** start ENTRIES **
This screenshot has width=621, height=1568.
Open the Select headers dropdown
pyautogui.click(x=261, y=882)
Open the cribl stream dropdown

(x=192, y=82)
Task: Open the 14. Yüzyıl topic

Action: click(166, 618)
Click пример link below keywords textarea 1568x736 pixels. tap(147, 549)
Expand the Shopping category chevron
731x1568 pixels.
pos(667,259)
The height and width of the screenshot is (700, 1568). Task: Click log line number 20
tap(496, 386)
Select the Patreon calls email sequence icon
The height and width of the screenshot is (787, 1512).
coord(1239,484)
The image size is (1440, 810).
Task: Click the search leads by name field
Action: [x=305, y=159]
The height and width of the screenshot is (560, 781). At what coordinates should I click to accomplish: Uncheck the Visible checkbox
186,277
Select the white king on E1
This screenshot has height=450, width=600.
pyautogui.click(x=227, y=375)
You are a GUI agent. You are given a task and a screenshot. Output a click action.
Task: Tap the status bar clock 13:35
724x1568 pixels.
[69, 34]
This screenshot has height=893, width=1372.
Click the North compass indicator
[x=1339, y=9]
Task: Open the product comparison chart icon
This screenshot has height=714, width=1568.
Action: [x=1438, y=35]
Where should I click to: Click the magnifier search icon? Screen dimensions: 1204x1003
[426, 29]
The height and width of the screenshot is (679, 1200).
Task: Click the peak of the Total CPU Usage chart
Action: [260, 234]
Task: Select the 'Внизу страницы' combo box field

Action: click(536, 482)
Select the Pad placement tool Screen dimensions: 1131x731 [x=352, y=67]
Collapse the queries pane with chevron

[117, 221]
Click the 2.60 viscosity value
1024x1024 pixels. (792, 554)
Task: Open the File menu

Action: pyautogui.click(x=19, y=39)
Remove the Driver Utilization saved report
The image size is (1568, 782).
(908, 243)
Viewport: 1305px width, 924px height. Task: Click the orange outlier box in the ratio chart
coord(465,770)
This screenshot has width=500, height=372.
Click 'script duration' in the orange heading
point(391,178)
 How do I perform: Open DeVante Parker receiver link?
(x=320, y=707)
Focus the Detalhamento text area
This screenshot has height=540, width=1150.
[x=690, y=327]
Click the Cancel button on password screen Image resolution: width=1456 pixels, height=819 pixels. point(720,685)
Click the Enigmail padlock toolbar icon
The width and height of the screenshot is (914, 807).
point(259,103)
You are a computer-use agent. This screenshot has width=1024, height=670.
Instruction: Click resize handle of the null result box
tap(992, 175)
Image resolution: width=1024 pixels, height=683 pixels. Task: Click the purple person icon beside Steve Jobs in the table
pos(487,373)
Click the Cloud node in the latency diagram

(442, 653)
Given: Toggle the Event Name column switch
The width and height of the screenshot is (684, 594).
** end ENTRIES **
Copy every one of the records above word for word, keeping each line as it is and in the same order.

WRITTEN SOLUTION
This screenshot has width=621, height=1568.
Open the Select headers dropdown
pyautogui.click(x=261, y=882)
Open the cribl stream dropdown

(x=192, y=82)
Task: Open the 14. Yüzyıl topic

Action: click(166, 618)
Click пример link below keywords textarea 1568x736 pixels. tap(147, 549)
Expand the Shopping category chevron
731x1568 pixels.
pos(667,259)
The height and width of the screenshot is (700, 1568). Task: Click log line number 20
tap(496, 386)
Select the Patreon calls email sequence icon
The height and width of the screenshot is (787, 1512).
coord(1239,484)
The image size is (1440, 810).
Task: Click the search leads by name field
Action: [x=305, y=159]
The height and width of the screenshot is (560, 781). At what coordinates should I click to accomplish: Uncheck the Visible checkbox
186,277
Select the white king on E1
This screenshot has height=450, width=600.
pyautogui.click(x=227, y=375)
You are a GUI agent. You are given a task and a screenshot. Output a click action.
Task: Tap the status bar clock 13:35
724x1568 pixels.
[69, 34]
This screenshot has height=893, width=1372.
Click the North compass indicator
[x=1339, y=9]
Task: Open the product comparison chart icon
This screenshot has height=714, width=1568.
Action: [x=1438, y=35]
Where should I click to: Click the magnifier search icon? Screen dimensions: 1204x1003
[426, 29]
The height and width of the screenshot is (679, 1200).
Task: Click the peak of the Total CPU Usage chart
Action: [260, 234]
Task: Select the 'Внизу страницы' combo box field

Action: click(536, 482)
Select the Pad placement tool Screen dimensions: 1131x731 [x=352, y=67]
Collapse the queries pane with chevron

[117, 221]
Click the 2.60 viscosity value
1024x1024 pixels. (792, 554)
Task: Open the File menu

Action: pyautogui.click(x=19, y=39)
Remove the Driver Utilization saved report
The image size is (1568, 782).
(908, 243)
Viewport: 1305px width, 924px height. Task: Click the orange outlier box in the ratio chart
coord(465,770)
This screenshot has width=500, height=372.
Click 'script duration' in the orange heading
point(391,178)
 How do I perform: Open DeVante Parker receiver link?
(x=320, y=707)
Focus the Detalhamento text area
This screenshot has height=540, width=1150.
[x=690, y=327]
Click the Cancel button on password screen Image resolution: width=1456 pixels, height=819 pixels. point(720,685)
Click the Enigmail padlock toolbar icon
The width and height of the screenshot is (914, 807).
point(259,103)
You are a computer-use agent. This screenshot has width=1024, height=670.
Instruction: Click resize handle of the null result box
tap(992, 175)
Image resolution: width=1024 pixels, height=683 pixels. Task: Click the purple person icon beside Steve Jobs in the table
pos(487,373)
Click the Cloud node in the latency diagram

(442, 653)
Given: Toggle the Event Name column switch
The width and height of the screenshot is (684, 594).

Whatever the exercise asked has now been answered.